WP17 – Non-interventional study and collection of Real-world-data (RWD)
Impact/relevance
This WP is a prospective, non-interventional umbrella real world study (RWS) that aims to describe the safety and efficacy of allocating patients to standard of care or available clinical trials of targeted anti-cancer drugs in a consecutive group of patients with brain cancer. Known comorbidities for brain cancer include social status, age, gender XYZ. The primary endpoint will be to generate real world data (RWD), which will be analysed and compared with data from the clinical DNOG databases, to produce real world evidence (RWE).
Background
There is a gap between the data from the narrowly focused low-quantity, high-quality interventional studies and lower-quality, high-quantity RWD. Several important issues are missing: (1) precise classification of broad molecular signatures; (2) standardized clinical elements longitudinally tied to molecular data; (3) sufficient quantity of quality data to allow scientific comparison between groups; (4) the ability to analyze and review complex datasets; and (5) the mechanism to evolve interventions as new information is learned. Therefore, prospective, observational trials that include all patients independent of biomarkers and collects comprehensive data on each are needed.1
Access to detailed socio-economic information of each patient in combination with a complete medical history with recording of prescribed medications, history of all hospital admissions and out-patient visits as well as the history of psychiatric diseases will create a core of data, which has no comparison worldwide.
Aims
-To collect RWD by a complete set of clinical, socio-psychological, medico-economics data and biospecimens, including WGS of all patients with brain cancer
-To record the treatment-related adverse events and late effects experienced by patients based on Patient Reported Outcome tools.

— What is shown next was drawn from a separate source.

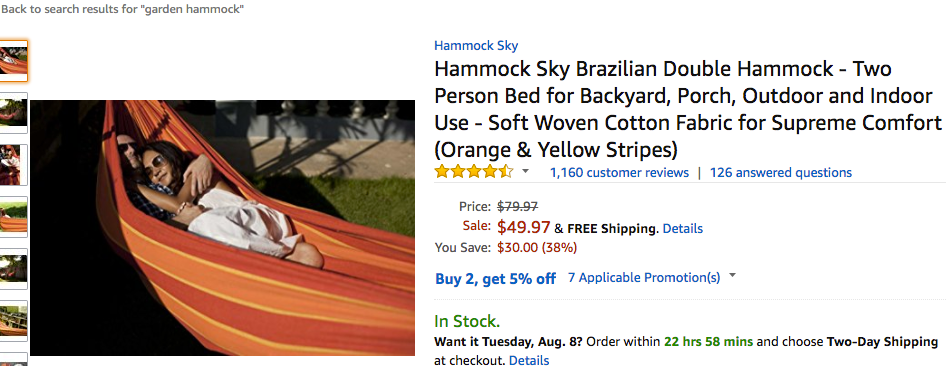Open the 1,160 customer reviews link
This screenshot has width=949, height=366.
(x=619, y=172)
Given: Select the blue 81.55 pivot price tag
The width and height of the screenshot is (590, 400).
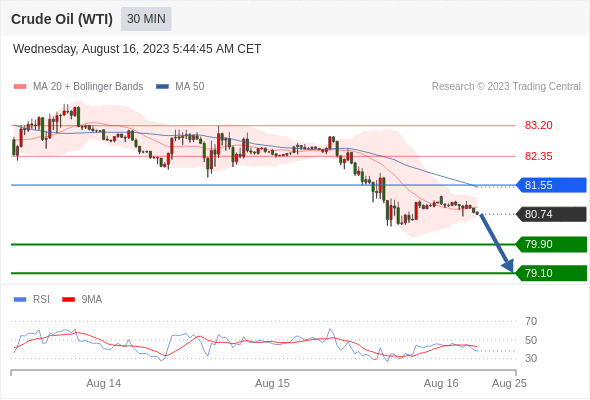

-To perform refined biomarker analyses, including (but not limited to) whole genome sequencing, on a fresh tumour biopsy specimen at baseline and at progression, in order to tailor subsequent therapy.
Methods
Eligible patients will have high-grade glioma and acceptable performance status and organ function. This is a non-interventional study and treatment will be standard of care or an available clinical trial based on informed consent, independent of this study.
The study will collect clinical, socio-psychological, medico-economics data and biospecimens for all patients with high-grade glioma treated in Denmark from 2021-2025 (N=2000-2500). The researchers and clinicians at the departments have long-term experiences with access and use of the Danish nationwide and population-based health and disease registries. By using these data sources, we hope to capture additional information about demographics, comorbidities, medications and treatment trajectories for patients with brain cancer in Denmark
– all factors, which we anticipate may play a role in the outcome of the treatment of the disease. Ultimately, we aim at achieving transformative knowledge, which in our perspective may improve patient care and outcome of the treatment by adding this information into the overall data set.
Patient Reported Outcomes has been known in the clinic for decades. First as anamnestic information in the medical record, then as quality of life information and lately as the subjective information concerning experience of somatic and psychological symptoms.
Adding genomics, clinical data, register based data and patient reported outcomes together makes up the most comprehensive data structure needed for a successful implementation.
Expected outcome
To improve outcome for brain tumour patients. Tumour genome analyses may identify new and better treatment options offered to patients in Umbrella trials as part of the program. Identification of patterns and causes of toxicity and the importance of comorbidity will be implemented after validation.
In addition, preventive measures will be implemented upon identification of important host factors for development of failure as well as acute and late effects.
References
Dickson D, Johnson J, Bergan R, Owens R, Subbiah V, Kurzrock R. The Master Observational Trial: A New Class of Master Protocol to Advance Precision Medicine. Cell. 2020 Jan 9;180(1):9-14.